[dpdk-dev] Proposal for a new Committer model

Ferruh Yigit ferruh.yigit at intel.com
Wed Nov 23 15:01:44 CET 2016


On 11/23/2016 1:48 PM, Neil Horman wrote:
> On Tue, Nov 22, 2016 at 08:56:23PM +0000, Ferruh Yigit wrote:
>> On 11/22/2016 7:52 PM, Neil Horman wrote:
>>> On Mon, Nov 21, 2016 at 09:52:41AM +0100, Thomas Monjalon wrote:
>>>> 2016-11-18 13:09, Neil Horman:
>>>>> A) Further promote subtree maintainership.  This was a conversation that I
>>>>> proposed some time ago, but my proposed granularity was discarded in favor
>>>>> of something that hasn't worked as well (in my opinion).  That is to say a
>>>>> few driver pmds (i40e and fm10k come to mind) have their own tree that
>>>>> send pull requests to Thomas.
>>>>
>>>> Yes we tried this fine granularity and stated that it was not working well.
>>>> We are now using the bigger granularity that you describe below.
>>>>
>>> Ok, thats good, but that must be _very_ new.  Looking at your git tree, I see no
>>> merge commits.  How are you pulling from those subtrees?
>>
>> next-net tree is active for last three releases.
>>
> What!?  What is the purpose of holding patches in a subtree for multiple
> releases?  

:) Of course not holding them in the sub-tree.

Briefly, process is:
- sub-tree gets patches during merge window
- sub-tree first merged into main tree in -rc1 and later in -r2

next-net tree is actively in use for last three releases, and driver/net
patches delegated to this tree. You can see different commiters in main
tree.

• [EXERCISE TASKS]
1. Extract the part of the mailing-list reply starting at "On 11/23/2016 1:48" and ending at "you describe below.", copying it word for word.
2. According to the mailing-list reply, how many releases has the next-net tree been active for?

• [DATA SECTION]
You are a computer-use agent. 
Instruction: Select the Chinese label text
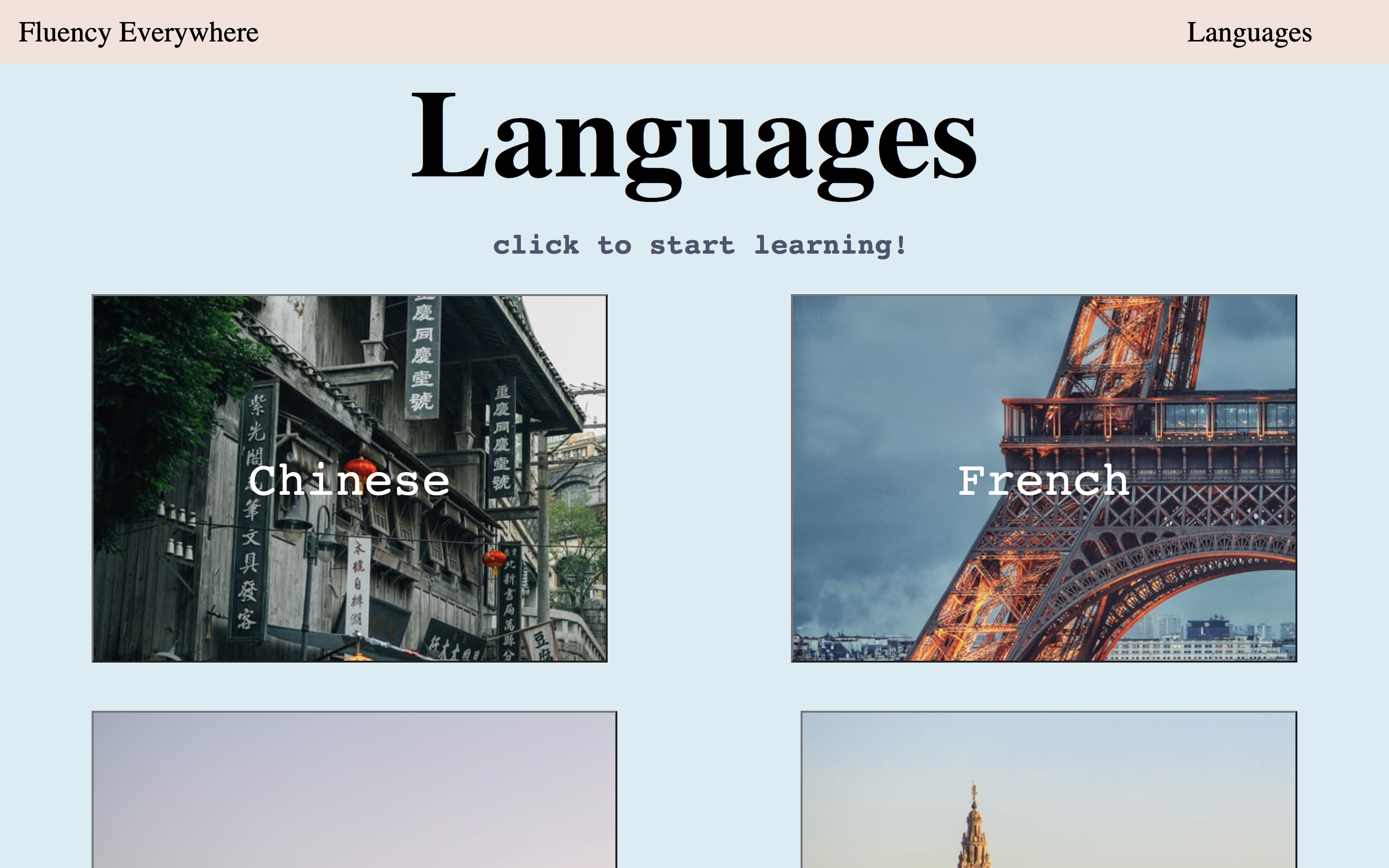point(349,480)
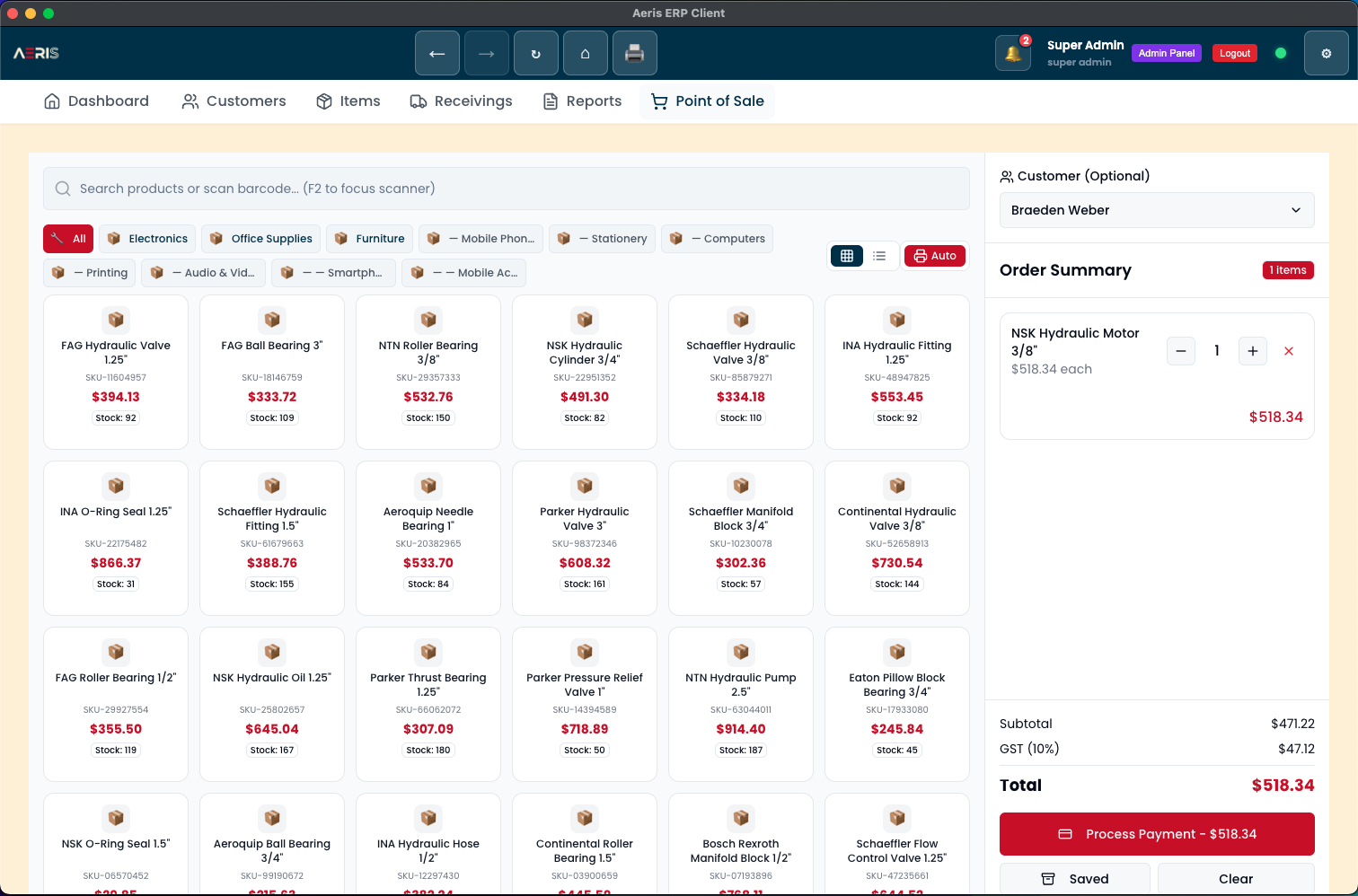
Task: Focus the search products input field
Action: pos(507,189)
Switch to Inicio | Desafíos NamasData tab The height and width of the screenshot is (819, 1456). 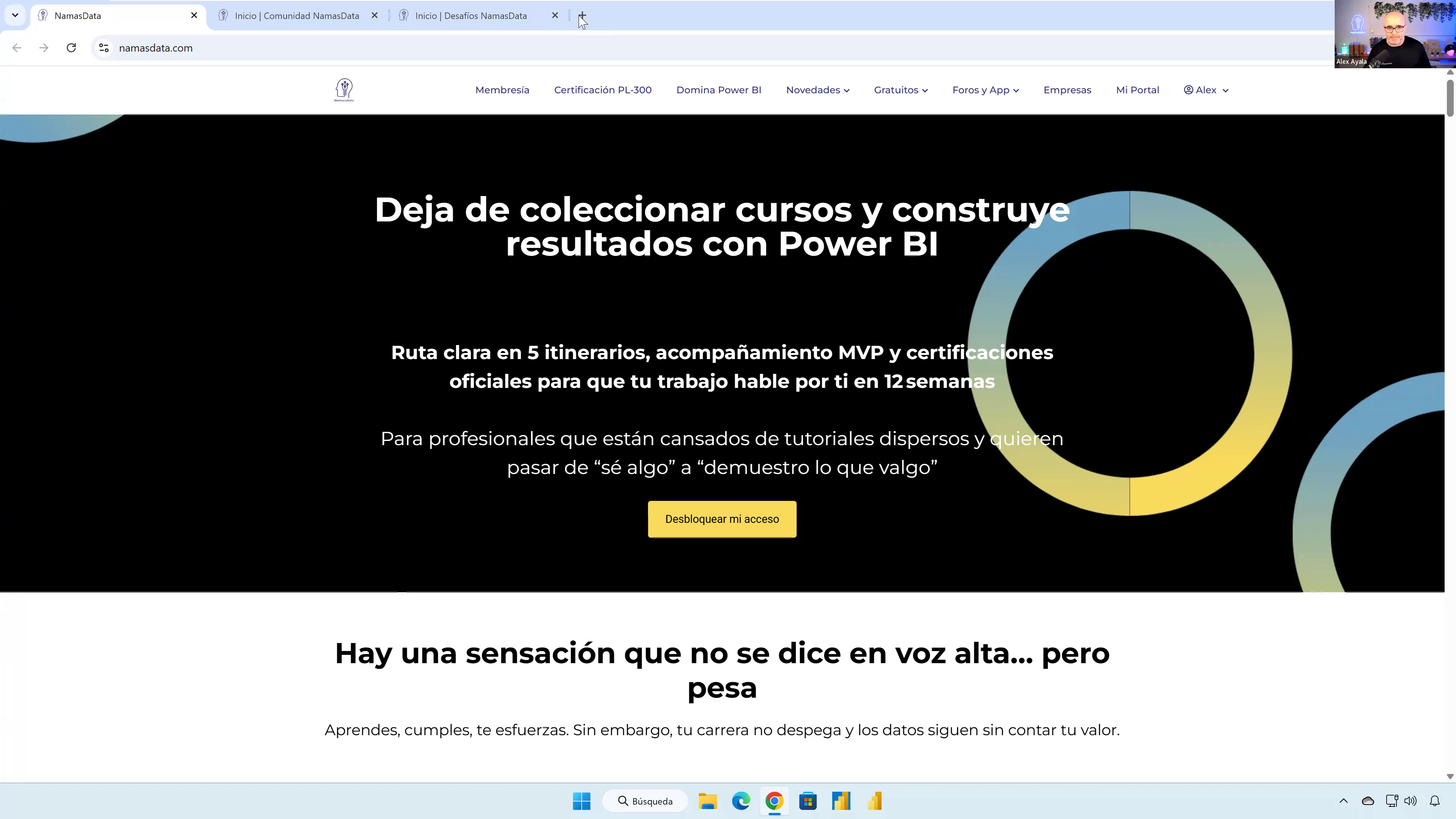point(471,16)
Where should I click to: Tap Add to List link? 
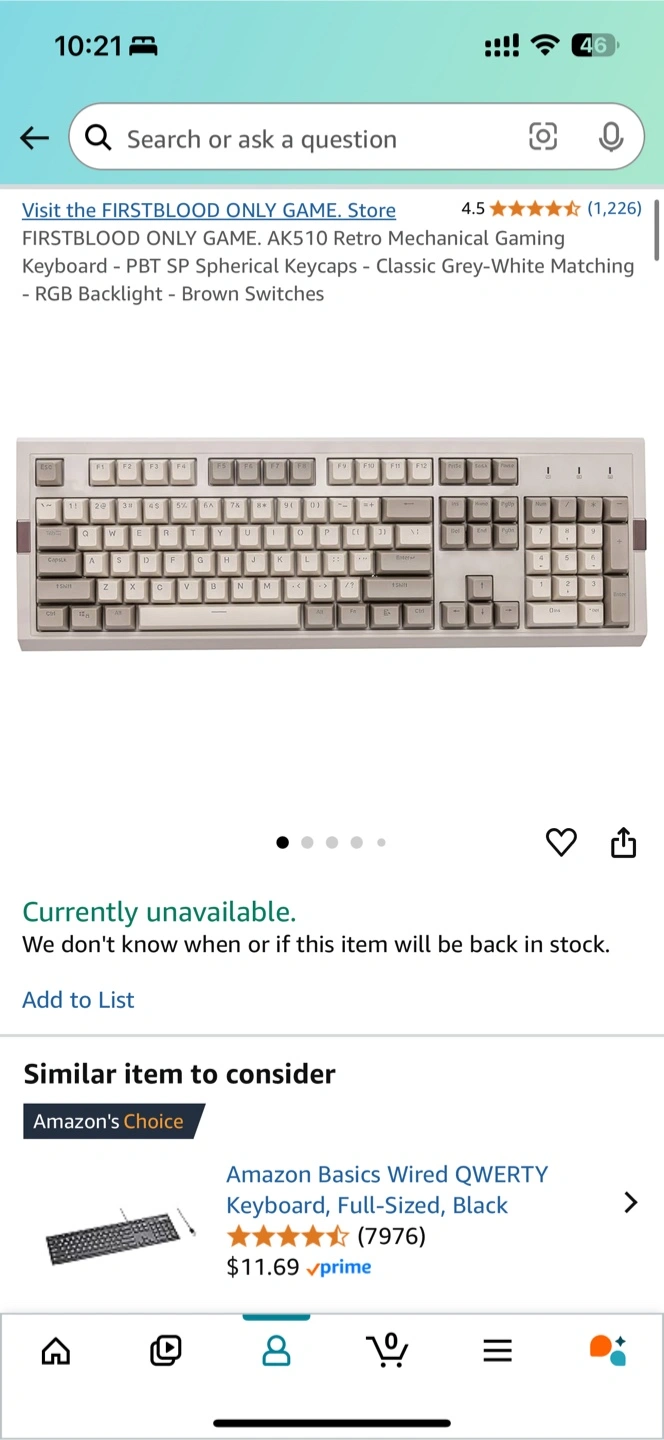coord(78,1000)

• [EXERCISE ANSWERS]
1.
On 11/23/2016 1:48 PM, Neil Horman wrote:
> On Tue, Nov 22, 2016 at 08:56:23PM +0000, Ferruh Yigit wrote:
>> On 11/22/2016 7:52 PM, Neil Horman wrote:
>>> On Mon, Nov 21, 2016 at 09:52:41AM +0100, Thomas Monjalon wrote:
>>>> 2016-11-18 13:09, Neil Horman:
>>>>> A) Further promote subtree maintainership.  This was a conversation that I
>>>>> proposed some time ago, but my proposed granularity was discarded in favor
>>>>> of something that hasn't worked as well (in my opinion).  That is to say a
>>>>> few driver pmds (i40e and fm10k come to mind) have their own tree that
>>>>> send pull requests to Thomas.
>>>>
>>>> Yes we tried this fine granularity and stated that it was not working well.
>>>> We are now using the bigger granularity that you describe below.

2. The last three releases.